Severin Carrell, Scotland correspondent 

Swine flu shuts Eton as UK cases pass 200

Berkshire school advised to close until 7 June after 13-year-old pupil tests positive for H1N1 virus
  
  

Eton College
Eton College. Photograph: Matthew Fearn/PA Photograph: Matthew Fearn/PA

Eton has closed temporarily after a pupil was diagnosed with swine flu, as the total number of cases in the UK rose above 200.

The Berkshire school was told yesterday that a 13-year-old boy had tested positive for the H1N1 virus and was advised by health authorities to shut until 7 June.

The Health Protection Agency (HPA) today announced a further 17 cases of the disease, bringing the total to 203.

The new cases include 13 children and an adult at Welford primary school in Handsworth, Birmingham, which has already been linked to 50 cases of the virus.

A spokesman for Eton said: "The boy has a mild illness and is now recovering at home. The school is currently closed for half-term and had been due to reopen on Sunday May 31.

"The Health Protection Agency has strongly advised that the school should close in line with national guidance. Following discussion with the HPA, the school plans to remain closed until June 7, and boys who are due to sit public examinations will be allowed to return under controlled conditions."

He said the HPA was checking on pupils who had been in contact with the boy, adding: "The objective is to minimise the risk of spread of infection, while allowing boys to take their public examinations."
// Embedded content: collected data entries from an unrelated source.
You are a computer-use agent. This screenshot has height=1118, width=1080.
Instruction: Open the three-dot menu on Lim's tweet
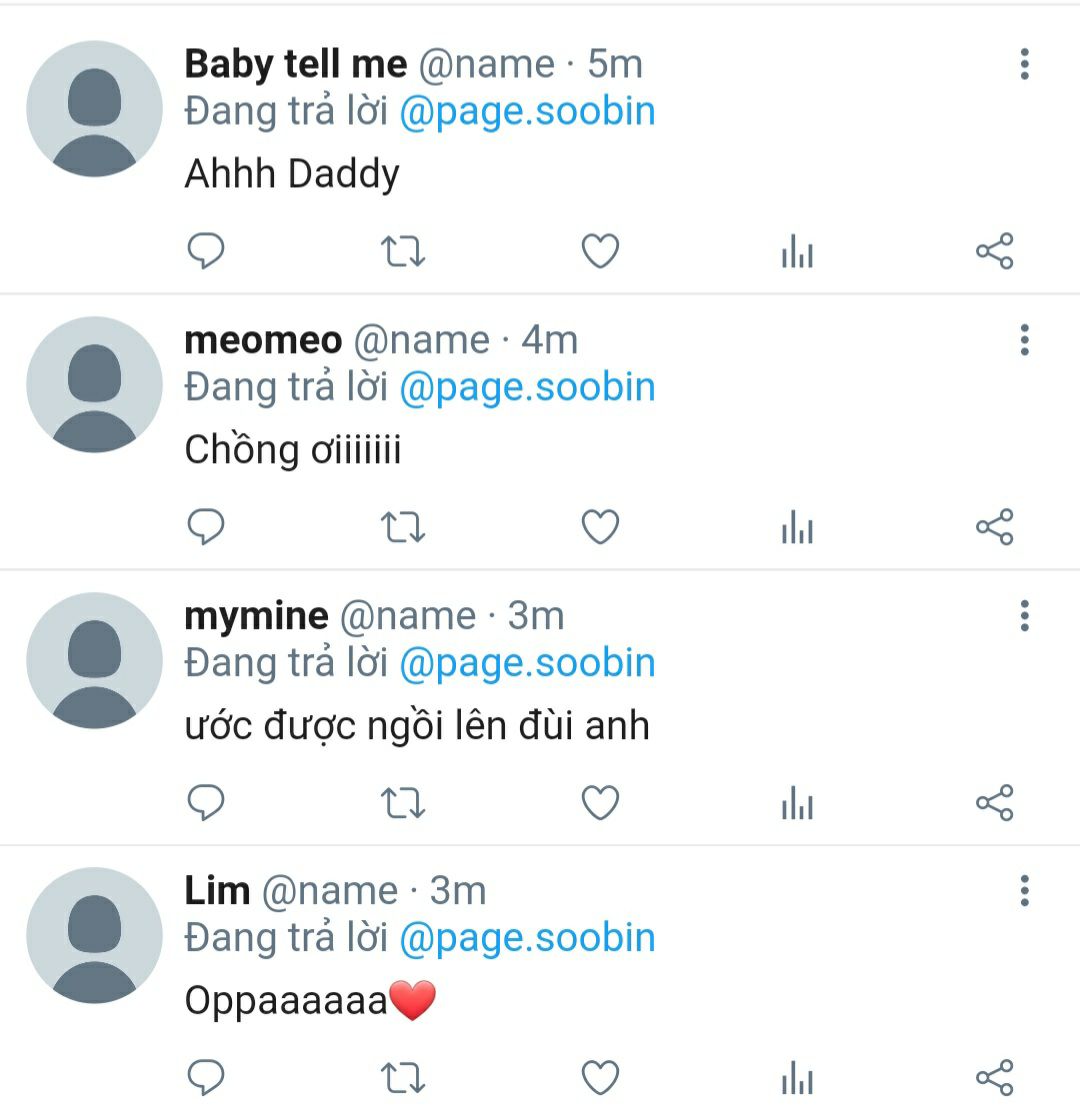click(1024, 891)
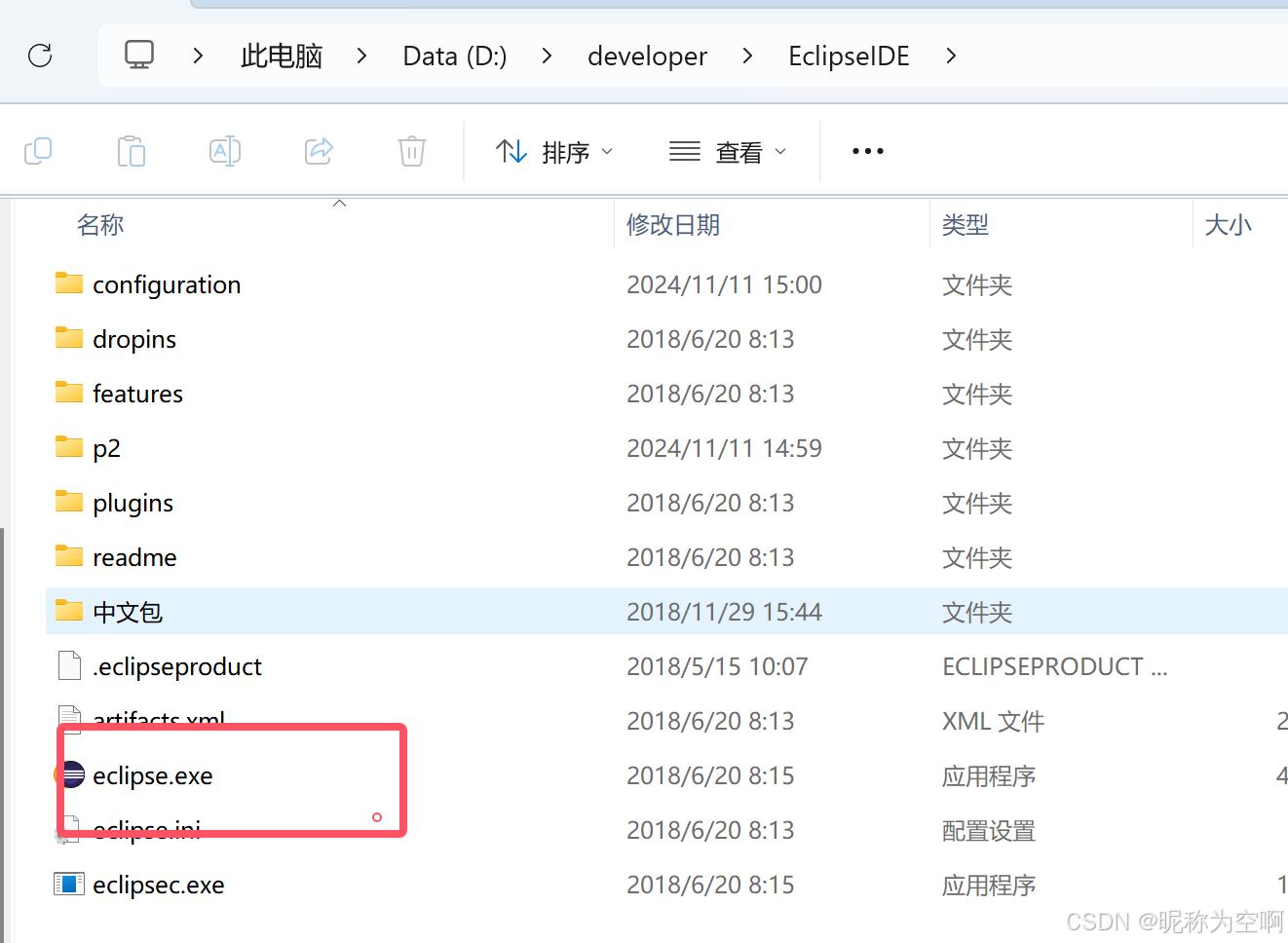Click the Paste icon in the toolbar

coord(132,151)
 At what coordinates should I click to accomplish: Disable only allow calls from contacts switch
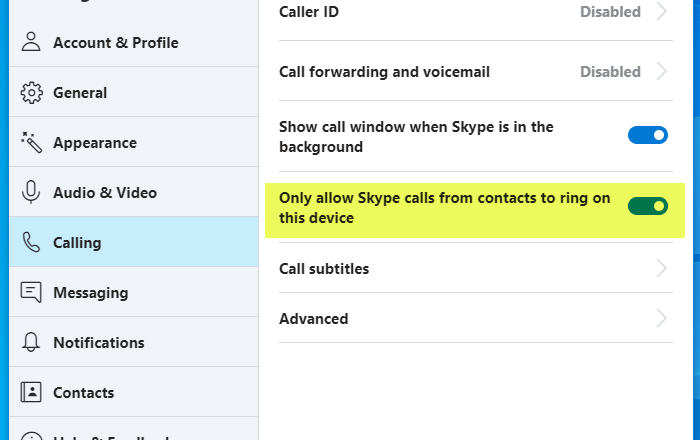point(647,206)
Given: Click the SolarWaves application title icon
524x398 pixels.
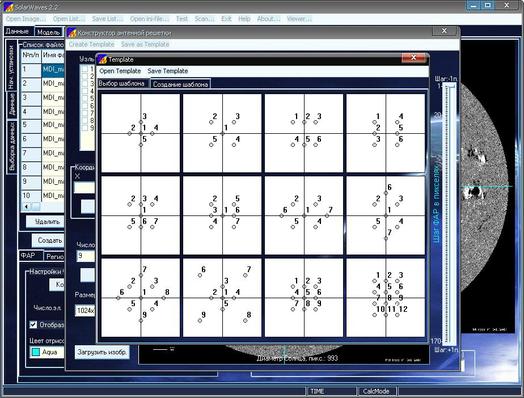Looking at the screenshot, I should click(8, 7).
Another cluster of cases continues to grow in Glasgow, where it emerged that a primary school child living next door to the man critically ill in hospital was being treated as a probable case. The child's school, Annette Street primary, has been closed and the child's classmates given the antiviral drug Tamiflu as a precaution.

Two other pupils at the school who have already been identified as confirmed cases are children of the 37-year-old man, who has other health problems and is now in an isolation ward at Victoria infirmary in Glasgow. His wife and their third child also have the virus.

A Department of Health spokesman said these cases had so far been mild, with no evidence of widespread transmission in the community. "Our strategy to slow the spread of the disease appears to have been effective, and the UK's arrangements continue to ensure that we are well-placed to deal with this new infection," he said.

Nicola Sturgeon, the Scottish health secretary, added: "We will continue to see incidents of H1N1 across the country and the lessons learned from each of these will help us in our ongoing efforts to disrupt the spread of the virus."

The HPA disclosed today that British scientists had created a genetically engineered strain of the swine flu virus suitable for vaccine manufacture, which will now be given to drugs makers and laboratories worldwide.

Scientists at the HPA's research lab near Potters Bar in Hertfordshire, one of a World Health Organisation network of laboratories involved in the research, have produced a hybrid flu strain by combining parts of the H1N1 virus with a laboratory strain.

The move was a "crucial step" towards large-scale production of a vaccine, the agency said. Scientists in the US and Australia have produced other strains suitable for vaccine manufacture.